On Thursday, the young boy reportedly got through the security checkpoints and tricked Delta Air Lines flight attendants into allowing him on the flight by saying that his parents were already onboard. The crew became suspicious sometime midflight, and the boy was questioned upon arrival in Las Vegas. According to reports, the boy, a supposed runaway, is currently in protective custody and local authorities are working out a plan for his safe return to Minneapolis.

Air travel expert, Terry Trippler, expressed major concerns upon hearing the incident – an obvious lack of security efficiency.

“He had to pass three levels of security. You have the TSA, the gate agents, and the flight crew and a child comes through without even a seat assignment,” Trippler said.

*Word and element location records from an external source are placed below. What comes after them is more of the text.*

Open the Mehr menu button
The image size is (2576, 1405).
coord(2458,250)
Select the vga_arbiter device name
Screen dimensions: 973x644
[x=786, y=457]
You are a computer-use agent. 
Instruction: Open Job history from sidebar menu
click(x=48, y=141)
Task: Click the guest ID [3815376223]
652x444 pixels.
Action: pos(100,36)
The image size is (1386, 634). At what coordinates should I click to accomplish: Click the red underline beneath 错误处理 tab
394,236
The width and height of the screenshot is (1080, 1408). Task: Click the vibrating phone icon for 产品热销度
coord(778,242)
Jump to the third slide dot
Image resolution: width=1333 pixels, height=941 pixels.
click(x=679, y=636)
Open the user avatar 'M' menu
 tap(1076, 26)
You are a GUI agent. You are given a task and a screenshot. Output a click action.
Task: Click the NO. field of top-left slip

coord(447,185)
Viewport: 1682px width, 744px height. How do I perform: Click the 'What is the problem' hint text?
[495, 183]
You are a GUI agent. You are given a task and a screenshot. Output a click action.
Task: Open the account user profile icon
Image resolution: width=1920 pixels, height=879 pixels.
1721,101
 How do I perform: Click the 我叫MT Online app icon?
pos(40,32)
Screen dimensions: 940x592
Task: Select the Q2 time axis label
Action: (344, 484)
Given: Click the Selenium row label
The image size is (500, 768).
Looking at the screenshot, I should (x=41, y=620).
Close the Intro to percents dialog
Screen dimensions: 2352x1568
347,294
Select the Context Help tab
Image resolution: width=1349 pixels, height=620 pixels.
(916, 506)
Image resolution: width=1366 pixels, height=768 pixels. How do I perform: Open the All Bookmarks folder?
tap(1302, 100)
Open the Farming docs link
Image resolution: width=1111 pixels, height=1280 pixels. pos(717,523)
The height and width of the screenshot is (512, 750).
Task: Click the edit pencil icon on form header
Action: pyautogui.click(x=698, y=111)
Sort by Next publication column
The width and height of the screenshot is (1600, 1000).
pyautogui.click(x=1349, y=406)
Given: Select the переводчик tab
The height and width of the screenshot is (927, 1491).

The boy reportedly spent time at the Minneapolis-St. Paul International Airport the day before the incident, where he observed the airport security check points, allegedly preparing for his big escape the following day.

“Obviously, the fact that the child’s actions weren’t detected until he was in flight is concerning,” Patrick Hogan, a spokesman for Minneapolis-St. Paul International Airport, said.

The boy reportedly camouflaged himself to get through security checkpoints, pretending to be part of a family passing through at the same time. To board the plane, the boy waited until the gate attendant was distracted and then hoped on the plane. He was only discovered when the flight crew realized he was not on the manifest as a child traveling alone and he did not have an adult with him.

The security lapses are currently under investigation, though it appears the focus of the investigation will remain on the TSA and the Delta airlines personnel. The TSA is in the process of re-evaluating its security protocols, however, they have released a statement saying that they are confident the boy was, at the very least, determined not to be a threat to the security of the flight.

“The child was screened along with all other passengers to ensure that he was not a threat to the aircraft,” the TSA told the Los Angeles Times.